Although commonplace, these clauses can be long and difficult to understand (especially when they include terminology such as special or general damages, direct or indirect loss, consequential losses, loss of profit) with the result that they can create uncertainty.

There is also a risk, because limitation of liability clauses are so common, that they are included in agreements as a matter of course and without proper consideration of the parties' requirements for that particular contract and of what is an appropriate (and practical) limit of liability in those circumstances.  As a result, when tested, these clauses do not always meet those requirements.

Our law already limits the scope of damages for which a contracting party could be liable.  In the absence of any contractual limitations or exclusions, limits will be applied to the type of damages which the non-defaulting party can recover.

The general principle of contractual damages is that the non-defaulting contracting party should be placed in the same position that he would have been in, had the contract been properly performed (insofar as this can be done by the payment of money).  There are two types of contractual damages – general damages and special damages.  General damages are direct damages that it is presumed the parties considered would result from a breach, or which are a direct or probable consequence of that breach.  Typically, the non-defaulting party would be entitled to recover general damages.  Special damages, on the other hand, are also caused by a breach, but are usually regarded as being too remote to be claimed unless there were special circumstances present at the time that the agreement was concluded and the parties actually, or presumptively, contemplated could result from a breach of that agreement.  Special damages must be specifically claimed and do not follow in the ordinary course.

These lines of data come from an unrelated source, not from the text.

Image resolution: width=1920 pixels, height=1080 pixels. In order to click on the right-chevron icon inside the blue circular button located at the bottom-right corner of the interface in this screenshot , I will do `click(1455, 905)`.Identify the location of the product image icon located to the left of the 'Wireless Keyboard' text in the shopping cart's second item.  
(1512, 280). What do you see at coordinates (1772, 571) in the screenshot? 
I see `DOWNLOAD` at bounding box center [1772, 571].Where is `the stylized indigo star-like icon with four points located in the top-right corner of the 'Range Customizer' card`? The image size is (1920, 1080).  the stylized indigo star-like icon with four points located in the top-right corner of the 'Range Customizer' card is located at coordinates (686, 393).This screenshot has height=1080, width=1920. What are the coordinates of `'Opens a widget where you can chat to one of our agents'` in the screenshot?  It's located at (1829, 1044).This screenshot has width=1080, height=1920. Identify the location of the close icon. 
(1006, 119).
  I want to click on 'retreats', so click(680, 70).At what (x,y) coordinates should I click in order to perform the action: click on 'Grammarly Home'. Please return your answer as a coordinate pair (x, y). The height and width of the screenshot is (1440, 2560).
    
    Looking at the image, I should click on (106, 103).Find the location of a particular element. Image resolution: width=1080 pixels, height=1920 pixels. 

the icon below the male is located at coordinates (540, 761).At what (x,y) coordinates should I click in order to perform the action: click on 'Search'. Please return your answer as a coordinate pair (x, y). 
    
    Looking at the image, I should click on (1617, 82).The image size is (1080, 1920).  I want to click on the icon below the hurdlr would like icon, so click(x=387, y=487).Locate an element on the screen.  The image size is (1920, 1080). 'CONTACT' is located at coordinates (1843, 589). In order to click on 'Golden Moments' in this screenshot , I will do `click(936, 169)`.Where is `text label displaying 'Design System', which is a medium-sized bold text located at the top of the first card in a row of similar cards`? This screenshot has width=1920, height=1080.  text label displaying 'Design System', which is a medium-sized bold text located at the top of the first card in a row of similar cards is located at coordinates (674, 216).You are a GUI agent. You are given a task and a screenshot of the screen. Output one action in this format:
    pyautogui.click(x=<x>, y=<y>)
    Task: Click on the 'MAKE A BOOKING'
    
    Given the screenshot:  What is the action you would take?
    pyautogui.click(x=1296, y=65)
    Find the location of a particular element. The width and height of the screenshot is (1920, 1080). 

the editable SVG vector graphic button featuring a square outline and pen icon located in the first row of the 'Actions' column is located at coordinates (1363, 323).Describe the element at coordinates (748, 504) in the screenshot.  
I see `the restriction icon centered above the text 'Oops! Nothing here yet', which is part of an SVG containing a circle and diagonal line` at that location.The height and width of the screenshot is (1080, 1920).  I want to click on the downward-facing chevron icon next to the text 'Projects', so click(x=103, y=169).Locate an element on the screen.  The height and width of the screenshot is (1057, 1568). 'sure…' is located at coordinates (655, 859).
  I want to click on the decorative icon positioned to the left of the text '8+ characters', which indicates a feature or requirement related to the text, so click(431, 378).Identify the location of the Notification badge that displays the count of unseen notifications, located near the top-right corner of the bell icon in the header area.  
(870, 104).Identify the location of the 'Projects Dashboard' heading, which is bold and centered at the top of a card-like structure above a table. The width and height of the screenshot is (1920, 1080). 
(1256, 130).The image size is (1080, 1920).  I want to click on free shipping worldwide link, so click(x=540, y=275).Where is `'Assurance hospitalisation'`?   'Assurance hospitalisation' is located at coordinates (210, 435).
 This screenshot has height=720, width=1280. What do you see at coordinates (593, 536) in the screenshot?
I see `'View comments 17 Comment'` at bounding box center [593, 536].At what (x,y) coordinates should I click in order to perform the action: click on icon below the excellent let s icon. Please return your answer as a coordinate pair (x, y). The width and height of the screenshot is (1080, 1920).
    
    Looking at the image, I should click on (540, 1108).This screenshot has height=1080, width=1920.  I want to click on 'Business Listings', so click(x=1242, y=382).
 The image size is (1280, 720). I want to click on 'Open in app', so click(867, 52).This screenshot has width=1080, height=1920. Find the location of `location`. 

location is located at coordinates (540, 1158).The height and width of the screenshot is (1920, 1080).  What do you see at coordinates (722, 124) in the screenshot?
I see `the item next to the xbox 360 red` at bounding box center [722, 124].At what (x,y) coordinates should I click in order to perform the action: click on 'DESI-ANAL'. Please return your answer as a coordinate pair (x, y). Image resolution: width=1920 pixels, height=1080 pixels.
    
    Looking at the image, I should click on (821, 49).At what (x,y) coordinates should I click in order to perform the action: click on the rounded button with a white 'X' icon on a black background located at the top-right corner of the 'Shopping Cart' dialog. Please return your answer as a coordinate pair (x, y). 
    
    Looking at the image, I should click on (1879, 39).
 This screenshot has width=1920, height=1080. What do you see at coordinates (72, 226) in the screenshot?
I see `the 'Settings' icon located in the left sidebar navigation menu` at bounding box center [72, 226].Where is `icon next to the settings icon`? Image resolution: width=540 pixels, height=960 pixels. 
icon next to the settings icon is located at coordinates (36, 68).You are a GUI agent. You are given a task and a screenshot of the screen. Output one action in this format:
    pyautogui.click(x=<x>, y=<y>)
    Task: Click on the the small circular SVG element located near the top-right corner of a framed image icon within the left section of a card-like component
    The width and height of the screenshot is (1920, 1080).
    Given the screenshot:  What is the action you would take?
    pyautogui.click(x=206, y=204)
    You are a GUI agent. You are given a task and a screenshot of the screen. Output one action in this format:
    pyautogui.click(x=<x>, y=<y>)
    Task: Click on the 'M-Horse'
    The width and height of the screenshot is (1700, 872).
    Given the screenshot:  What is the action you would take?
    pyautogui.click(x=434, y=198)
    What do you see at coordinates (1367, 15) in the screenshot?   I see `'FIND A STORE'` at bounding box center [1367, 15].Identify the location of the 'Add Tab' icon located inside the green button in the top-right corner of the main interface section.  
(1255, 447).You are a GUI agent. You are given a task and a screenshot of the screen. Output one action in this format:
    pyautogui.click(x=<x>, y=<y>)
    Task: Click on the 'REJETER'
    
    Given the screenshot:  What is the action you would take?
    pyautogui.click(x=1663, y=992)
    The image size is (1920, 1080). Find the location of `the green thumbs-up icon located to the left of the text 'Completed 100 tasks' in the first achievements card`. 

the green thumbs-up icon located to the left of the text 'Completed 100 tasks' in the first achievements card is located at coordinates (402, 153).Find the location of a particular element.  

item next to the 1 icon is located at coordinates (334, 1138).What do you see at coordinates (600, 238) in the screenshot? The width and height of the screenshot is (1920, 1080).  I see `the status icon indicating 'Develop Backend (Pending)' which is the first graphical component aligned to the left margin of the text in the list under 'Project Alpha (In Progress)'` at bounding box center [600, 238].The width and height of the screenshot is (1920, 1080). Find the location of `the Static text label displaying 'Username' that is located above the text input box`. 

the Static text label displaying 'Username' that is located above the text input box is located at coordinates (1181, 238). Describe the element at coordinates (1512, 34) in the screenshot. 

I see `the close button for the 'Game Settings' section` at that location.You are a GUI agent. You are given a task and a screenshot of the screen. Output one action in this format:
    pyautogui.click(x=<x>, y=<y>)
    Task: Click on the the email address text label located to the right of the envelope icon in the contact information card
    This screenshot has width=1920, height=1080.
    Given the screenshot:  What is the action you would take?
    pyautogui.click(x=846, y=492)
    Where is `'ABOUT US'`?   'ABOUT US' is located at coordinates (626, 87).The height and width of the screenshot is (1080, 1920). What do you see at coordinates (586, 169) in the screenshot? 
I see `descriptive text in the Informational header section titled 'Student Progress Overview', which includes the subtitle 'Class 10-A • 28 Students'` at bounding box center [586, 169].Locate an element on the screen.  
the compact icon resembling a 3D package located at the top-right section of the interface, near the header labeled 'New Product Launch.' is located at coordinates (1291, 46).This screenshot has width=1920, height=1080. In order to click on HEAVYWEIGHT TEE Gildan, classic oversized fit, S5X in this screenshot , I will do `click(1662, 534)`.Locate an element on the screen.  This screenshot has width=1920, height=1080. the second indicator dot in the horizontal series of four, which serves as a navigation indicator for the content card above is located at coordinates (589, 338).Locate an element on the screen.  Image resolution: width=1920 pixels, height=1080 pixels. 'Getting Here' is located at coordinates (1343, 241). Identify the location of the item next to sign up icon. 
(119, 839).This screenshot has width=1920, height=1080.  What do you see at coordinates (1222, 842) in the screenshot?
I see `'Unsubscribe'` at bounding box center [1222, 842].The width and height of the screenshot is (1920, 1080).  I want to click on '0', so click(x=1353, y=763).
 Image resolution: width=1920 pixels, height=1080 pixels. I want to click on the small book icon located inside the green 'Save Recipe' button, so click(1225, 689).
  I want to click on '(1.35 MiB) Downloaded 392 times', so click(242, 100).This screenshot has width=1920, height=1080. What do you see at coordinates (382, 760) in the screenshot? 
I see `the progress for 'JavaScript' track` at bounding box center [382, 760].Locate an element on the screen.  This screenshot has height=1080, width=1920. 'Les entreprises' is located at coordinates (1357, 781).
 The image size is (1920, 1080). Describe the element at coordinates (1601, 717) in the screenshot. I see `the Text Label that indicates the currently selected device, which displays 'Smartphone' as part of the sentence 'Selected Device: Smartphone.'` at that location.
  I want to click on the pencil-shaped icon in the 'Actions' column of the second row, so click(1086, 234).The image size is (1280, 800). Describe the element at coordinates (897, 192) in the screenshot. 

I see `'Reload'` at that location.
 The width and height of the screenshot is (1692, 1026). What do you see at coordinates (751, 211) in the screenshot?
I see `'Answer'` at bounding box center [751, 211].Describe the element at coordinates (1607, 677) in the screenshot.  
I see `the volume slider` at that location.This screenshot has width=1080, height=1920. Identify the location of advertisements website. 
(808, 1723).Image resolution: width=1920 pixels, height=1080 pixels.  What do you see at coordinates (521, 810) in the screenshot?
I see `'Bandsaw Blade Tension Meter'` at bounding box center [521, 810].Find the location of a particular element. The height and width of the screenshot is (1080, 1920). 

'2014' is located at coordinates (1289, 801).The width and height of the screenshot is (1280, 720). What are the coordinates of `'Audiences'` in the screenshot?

Given that, in the absence of any contractual limitation of liability, there are limits imposed by our law on a contracting party's potential liability; given that limitation of liability clauses can be used inappropriately; and given that they can create contractual uncertainty, we recommend that when you next negotiate an agreement, you give careful thought to whether or not a limitation of liability provision is necessary, and if so, whether a more simply worded clause would not better serve your requirements (for example, such as the inclusion of a monetary limit of liability).